Real-Time Haptic Performance Feedback for Model-Based Surgical Skill Training

The goal of this project is to make endovascular surgical training in virtual reality-based simulators faster, more consistent, and more efficacious by adding online vibrotactile (haptic) performance feedback to the visual feedback that is customarily available. There are three research objectives. The first objective seeks to identify the most appropriate measures of surgical performance to provide as supplemental feedback and to determine the frequency of haptic cueing most appropriate for endovascular surgical navigation tasks.

The second objective seeks to implement the vibrotactile feedback on the ANGIO Mentor endovascular simulator, and then assess learning on endovascular navigation techniques in two groups of trainees. One group will receive real-time performance-based haptic feedback and the other will serve as the control group. The third objective seeks to model the empirical results and to use the models to determine how to refine the training protocols to optimize skill acquisition.

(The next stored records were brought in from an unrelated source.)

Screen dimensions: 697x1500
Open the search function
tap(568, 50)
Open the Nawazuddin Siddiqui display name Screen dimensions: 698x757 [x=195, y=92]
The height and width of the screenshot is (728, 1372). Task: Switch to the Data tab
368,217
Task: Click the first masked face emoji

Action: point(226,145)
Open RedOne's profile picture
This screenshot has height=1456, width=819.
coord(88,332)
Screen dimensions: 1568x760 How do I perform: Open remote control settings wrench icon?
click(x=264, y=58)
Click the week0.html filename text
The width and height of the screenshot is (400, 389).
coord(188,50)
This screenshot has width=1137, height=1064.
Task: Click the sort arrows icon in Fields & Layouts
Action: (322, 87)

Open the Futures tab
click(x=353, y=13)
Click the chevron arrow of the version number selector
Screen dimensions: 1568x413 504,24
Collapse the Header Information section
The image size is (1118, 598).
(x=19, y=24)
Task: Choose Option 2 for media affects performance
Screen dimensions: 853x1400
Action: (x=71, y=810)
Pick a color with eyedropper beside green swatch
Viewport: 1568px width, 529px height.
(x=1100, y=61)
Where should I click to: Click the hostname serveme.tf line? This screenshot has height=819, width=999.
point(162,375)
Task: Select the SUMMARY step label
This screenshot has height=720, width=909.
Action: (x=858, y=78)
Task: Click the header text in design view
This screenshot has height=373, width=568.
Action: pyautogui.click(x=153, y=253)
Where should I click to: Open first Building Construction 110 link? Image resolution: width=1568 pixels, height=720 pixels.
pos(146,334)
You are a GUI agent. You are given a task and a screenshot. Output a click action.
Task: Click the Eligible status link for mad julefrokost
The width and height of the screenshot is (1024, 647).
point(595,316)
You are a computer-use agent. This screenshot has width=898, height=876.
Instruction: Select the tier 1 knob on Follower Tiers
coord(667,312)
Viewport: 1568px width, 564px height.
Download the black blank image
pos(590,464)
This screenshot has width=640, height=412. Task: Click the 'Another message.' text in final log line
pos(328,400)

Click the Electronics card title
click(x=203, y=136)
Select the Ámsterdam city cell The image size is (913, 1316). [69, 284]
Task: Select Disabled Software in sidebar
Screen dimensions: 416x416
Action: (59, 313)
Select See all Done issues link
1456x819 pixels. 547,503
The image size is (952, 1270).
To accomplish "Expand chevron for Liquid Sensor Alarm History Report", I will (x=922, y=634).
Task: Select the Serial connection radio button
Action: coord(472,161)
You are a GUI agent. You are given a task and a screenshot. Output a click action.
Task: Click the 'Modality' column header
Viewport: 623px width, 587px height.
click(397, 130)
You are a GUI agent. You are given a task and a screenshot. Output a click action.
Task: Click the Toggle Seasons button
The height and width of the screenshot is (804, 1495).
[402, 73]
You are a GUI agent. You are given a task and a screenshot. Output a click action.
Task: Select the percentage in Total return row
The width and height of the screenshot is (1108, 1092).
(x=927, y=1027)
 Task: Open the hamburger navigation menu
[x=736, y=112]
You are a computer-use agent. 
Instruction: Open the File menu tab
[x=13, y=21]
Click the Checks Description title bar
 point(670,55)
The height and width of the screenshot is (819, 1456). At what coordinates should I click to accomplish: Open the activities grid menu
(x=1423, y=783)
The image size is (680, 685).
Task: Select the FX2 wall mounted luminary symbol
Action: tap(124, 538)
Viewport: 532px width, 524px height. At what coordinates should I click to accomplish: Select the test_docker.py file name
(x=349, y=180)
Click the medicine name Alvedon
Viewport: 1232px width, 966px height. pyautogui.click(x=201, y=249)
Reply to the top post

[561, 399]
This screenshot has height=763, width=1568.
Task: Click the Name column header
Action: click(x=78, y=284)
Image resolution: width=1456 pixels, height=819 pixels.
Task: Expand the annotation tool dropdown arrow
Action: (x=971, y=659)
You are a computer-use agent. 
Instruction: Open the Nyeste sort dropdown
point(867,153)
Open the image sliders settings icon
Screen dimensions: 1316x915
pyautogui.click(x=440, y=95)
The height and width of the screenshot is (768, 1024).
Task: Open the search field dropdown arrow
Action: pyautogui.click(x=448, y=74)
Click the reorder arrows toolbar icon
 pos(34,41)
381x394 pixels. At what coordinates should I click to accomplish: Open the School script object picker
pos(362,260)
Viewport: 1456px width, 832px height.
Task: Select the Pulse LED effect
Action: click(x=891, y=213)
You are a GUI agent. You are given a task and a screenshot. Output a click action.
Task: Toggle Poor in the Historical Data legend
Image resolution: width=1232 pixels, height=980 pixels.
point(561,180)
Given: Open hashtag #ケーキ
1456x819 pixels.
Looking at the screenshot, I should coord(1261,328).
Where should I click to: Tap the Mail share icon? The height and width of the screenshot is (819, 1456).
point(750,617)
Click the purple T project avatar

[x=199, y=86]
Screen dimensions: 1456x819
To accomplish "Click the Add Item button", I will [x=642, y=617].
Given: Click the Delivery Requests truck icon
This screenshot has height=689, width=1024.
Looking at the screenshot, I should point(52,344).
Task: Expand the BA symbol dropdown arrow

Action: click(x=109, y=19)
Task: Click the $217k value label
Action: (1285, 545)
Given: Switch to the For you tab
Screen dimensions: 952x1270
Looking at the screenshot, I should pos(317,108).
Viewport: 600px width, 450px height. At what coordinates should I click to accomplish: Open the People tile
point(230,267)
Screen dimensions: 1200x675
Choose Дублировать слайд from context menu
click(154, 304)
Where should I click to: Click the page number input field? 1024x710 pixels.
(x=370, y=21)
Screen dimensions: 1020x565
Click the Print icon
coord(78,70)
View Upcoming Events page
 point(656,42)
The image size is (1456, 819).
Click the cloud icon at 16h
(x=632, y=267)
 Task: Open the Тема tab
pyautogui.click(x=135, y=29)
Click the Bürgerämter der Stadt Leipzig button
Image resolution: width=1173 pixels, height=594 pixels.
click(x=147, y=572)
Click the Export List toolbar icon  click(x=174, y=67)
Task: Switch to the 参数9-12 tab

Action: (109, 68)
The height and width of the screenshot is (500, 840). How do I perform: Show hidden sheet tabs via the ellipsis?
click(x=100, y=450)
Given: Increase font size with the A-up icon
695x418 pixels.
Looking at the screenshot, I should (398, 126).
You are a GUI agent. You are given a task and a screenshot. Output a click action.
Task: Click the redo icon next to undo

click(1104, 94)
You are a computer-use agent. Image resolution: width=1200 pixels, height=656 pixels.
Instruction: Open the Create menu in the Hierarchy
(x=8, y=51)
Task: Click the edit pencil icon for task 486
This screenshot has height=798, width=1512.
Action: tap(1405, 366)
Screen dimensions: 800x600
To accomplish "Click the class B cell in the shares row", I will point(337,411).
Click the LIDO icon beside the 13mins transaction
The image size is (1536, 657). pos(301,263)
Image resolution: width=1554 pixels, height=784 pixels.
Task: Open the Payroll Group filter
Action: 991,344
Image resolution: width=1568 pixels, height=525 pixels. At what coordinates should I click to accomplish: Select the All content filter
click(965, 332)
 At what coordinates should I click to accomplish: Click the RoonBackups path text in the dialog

An additional set of human subject experiments will test the optimized feedback scheme. This project will advance the national health, prosperity and welfare making surgical training faster and more consistent, which should improve the success rate of endovascular surgery and improve patient outcomes. The project will also advance the science of skill acquisition more generally by providing data on how surgeons learn.

Outreach and mentoring programs will further broaden participation of underrepresented groups in engineering.

Previous research has demonstrated that movement smoothness measures computed from surgical tool tip kinematics are strong predictors of surgical expertise. Further, it has been shown that providing real-time haptic feedback based on these metrics can positively influence task completion time and trajectory on a non-surgical task. In this project, the study team will leverage the data collection abilities of a virtual reality surgical simulator platform as a first step towards improving the efficiency and efficacy of surgical training.

The plan is to provide endovascular surgical trainees with supplemental real-time, individualized, performance-based feedback. This feedback, based on measures of tool movement smoothness and motor coordination, will be encoded as vibrotactile cues provided to the trainee via a wearable haptic device as they navigate to simulated anatomical targets within the VR simulator.

Human subject experiments involving surgical residents will examine the complex learning dynamics that underly human skill acquisition within the context of endovascular surgery. Mathematical models of skill acquisition will be fitted to the experimental data to identify principles guiding the adaptation of real-time supplemental feedback with the aim of improving learning outcomes and training efficiency.

The project's findings will advance an understanding of the potential role of supplemental feedback on skill acquisition, which will ultimately advance understanding of relevance to human motor control, endovascular surgery, haptics, dynamical systems modeling, and experimental psychology communities.

This award reflects NSF's statutory mission and has been deemed worthy of support through evaluation using the Foundation's intellectual merit and broader impacts review criteria.